Si, comme nous, vous aimez taquiner régulièrement les singletracks trialisants au guidon de votre VTT, alors on vous a déniché ce qui ressemble bien au spad idéal. Il est gris mais c’est un Rose. Le « Tusker », fat bike de la marque allemande avec pneus de 4’’ et fourche carbone maousse !
Le fat bike est né du snow et du sandbike mais s’est ouvert, depuis quelques années, de plus larges horizons. Développé à l’origine pour les contrées enneigées d’Amérique du Nord et les déserts arides de sable fin, le fat est vite devenu un créneau exploité par tous les grandes marques de cycles, chacune d’entre elles y allant de son modèle. Phénomène de mode ? Un peu, mais pas que : hors des pistes enneigées ou ensablées, le fat bike propose une vraie efficacité dans les sous-bois et une autre façon de piloter !
Et si le fat était LE bike ultime pour celui qui cherche un engin ludique, simple et capable de s’envoyer de temps en temps des petites sessions orientées trial ? A voir des virtuoses comme Rick Koekoek, Pat Smage ou Chris Akrigg faire parler le style sur leurs spads à gros boudins, on se dit qu’il y a moyen de bien s’éclater sur un fat, en « interzone » comme dans les sections trialisantes. C’est le postulat de départ que l’on s’est posé à Tribal Zine...

---*---

Consigne
Retapez intégralement le texte sur le fat bike, sans y changer un mot ni un signe. Seul le texte sur le fat bike sert de référence.

Données fournies
---*---

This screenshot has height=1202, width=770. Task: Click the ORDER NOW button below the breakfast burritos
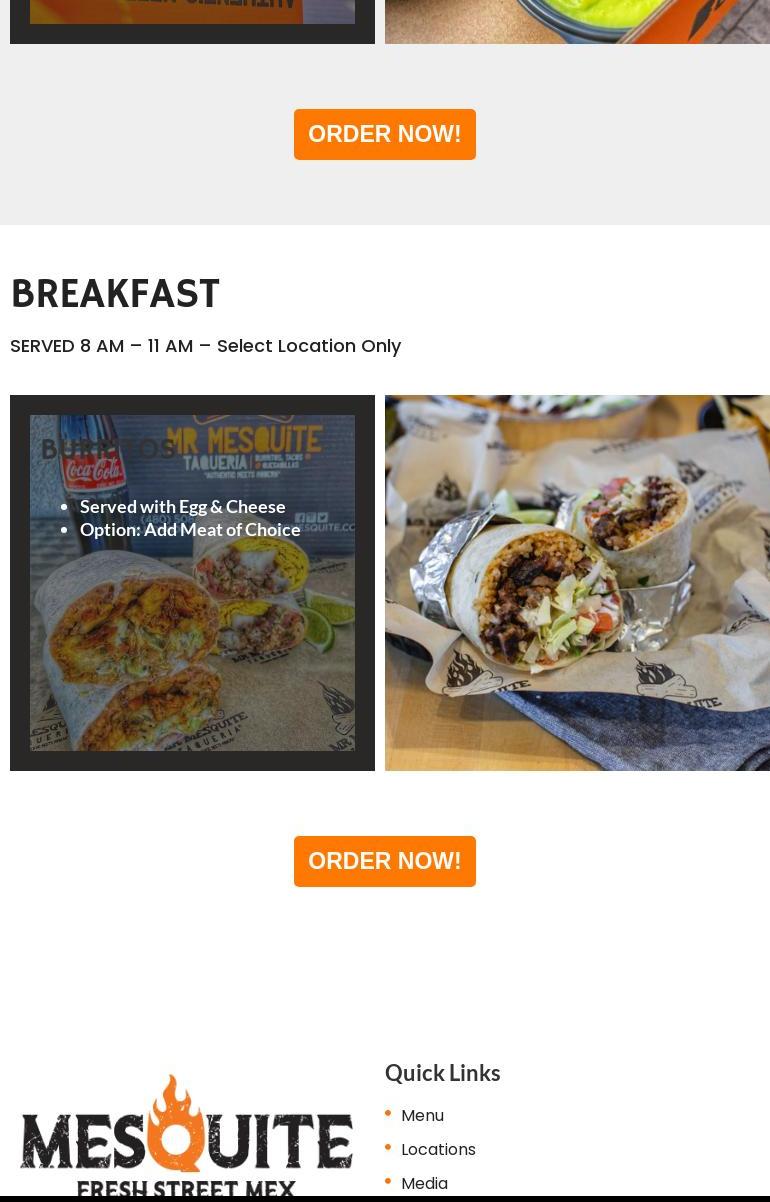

---*---

Corrigé
Si, comme nous, vous aimez taquiner régulièrement les singletracks trialisants au guidon de votre VTT, alors on vous a déniché ce qui ressemble bien au spad idéal. Il est gris mais c’est un Rose. Le « Tusker », fat bike de la marque allemande avec pneus de 4’’ et fourche carbone maousse !
Le fat bike est né du snow et du sandbike mais s’est ouvert, depuis quelques années, de plus larges horizons. Développé à l’origine pour les contrées enneigées d’Amérique du Nord et les déserts arides de sable fin, le fat est vite devenu un créneau exploité par tous les grandes marques de cycles, chacune d’entre elles y allant de son modèle. Phénomène de mode ? Un peu, mais pas que : hors des pistes enneigées ou ensablées, le fat bike propose une vraie efficacité dans les sous-bois et une autre façon de piloter !
Et si le fat était LE bike ultime pour celui qui cherche un engin ludique, simple et capable de s’envoyer de temps en temps des petites sessions orientées trial ? A voir des virtuoses comme Rick Koekoek, Pat Smage ou Chris Akrigg faire parler le style sur leurs spads à gros boudins, on se dit qu’il y a moyen de bien s’éclater sur un fat, en « interzone » comme dans les sections trialisantes. C’est le postulat de départ que l’on s’est posé à Tribal Zine...